Thursday, October 18, 2012

Let's be Consistent

One of the standard, large-sample, properties that we hope our estimators will possess is "consistency". Indeed, most of us take the position that if an estimator isn't consistent, then we should probably throw it away and look for one that is!

When you're talking about the consistency of an estimator, it's a really good idea to be quite clear regarding the precise type of consistency you have in mind - especially if you're talking to a statistician! For example, there's "weak consistency", "strong consistency", "mean square consistency", and "Fisher consistency", at least some of which you'll undoubtedly encounter from time to time as an econometrician.



When we first meet the concept of a “consistent” estimator, as students, we usually learn about what is actually called “mean square consistency”. This notion is usually described in the following manner, where for simplicity θ* is an estimator of a scalar-valued parameter, θ, based on a sample of size n:

If           (i)    Bias(θ*) → 0  as → ∞ ;

and        (ii)   var.(θ*) → 0  as n →∞ ,

then  θ*  is a “mean square consistent” estimator of  θ.

Note that the two conditions above imply that the mean squared error of the estimator converges to the value zero as n grows without limit – hence the terminology. If the parameter and its estimator are vectors, then we simply replace the “variance” with the “covariance matrix” in condition (ii).

Basically, what is happening under mean square consistency is that the density associated with the estimator's sampling distribution is collapsing to a degenerate "spike", located exactly at the true value of  θ, when the sample size grows without limit.

This type of consistency is actually rather a strong property. Specifically, it requires that E(θ*)  and E(θ*2 ) are both defined, for all values of n. These expectations are only defined if the underlying integrals converge. (Recall that for any continuous random variable, X, E(X) = ∫xp(x)dx.) These integrals actually diverge for many distributions. For example, in the case of the Student-t distribution with v degrees of freedom, these two expectations are defined only if v > 2. 

So, mean square consistency is a nice property, but it may not be possible to even talk about its existence in some cases.

However, a weaker form of consistency, based on the notion of the “probability limit”, or the “plim” can be used, even when we can’t consider mean square consistency. We say that our estimator "converges in probability" to the true parameter value, or is “weakly consistent”, if plim(θ*) = θ. That is, if lim(n→ ∞)Pr.[|θ* - θ| < ε] = 1, where ε is some arbitrarily small positive number.

You may have been told that if an estimator is mean square consistent, then it must also be weakly consistent, but that the converse is not necessarily true. Let’s see what is involved in establishing this result. Essentially, we just exploit a well-known theorem from probability theory, known as Chebyshev’s Inequality

(Sometime’s you’ll see this Russian mathematician’s name spelled differently. That’s because there is often more than one acceptable transliteration from the Cyrillic alphabet to ours.)

### Given data:

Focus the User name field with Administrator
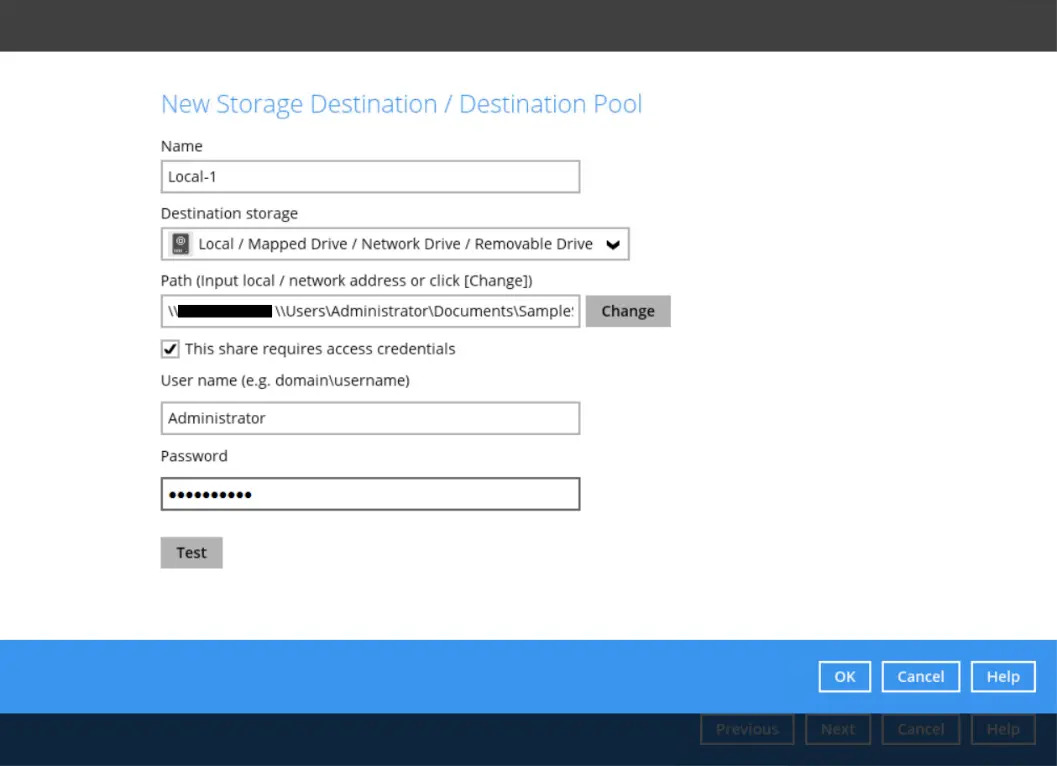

### Parts of the exercise:
[A] In the post on estimator consistency, which theorem from probability theory is used to establish that a mean square consistent estimator is also weakly consistent?
[B] Write out the part of the post on estimator consistency that opens with the words containing "You may have" and closes with "alphabet to ours.)".

### Worked solutions:
[A] Chebyshev's Inequality.

[B]
You may have been told that if an estimator is mean square consistent, then it must also be weakly consistent, but that the converse is not necessarily true. Let’s see what is involved in establishing this result. Essentially, we just exploit a well-known theorem from probability theory, known as Chebyshev’s Inequality

(Sometime’s you’ll see this Russian mathematician’s name spelled differently. That’s because there is often more than one acceptable transliteration from the Cyrillic alphabet to ours.)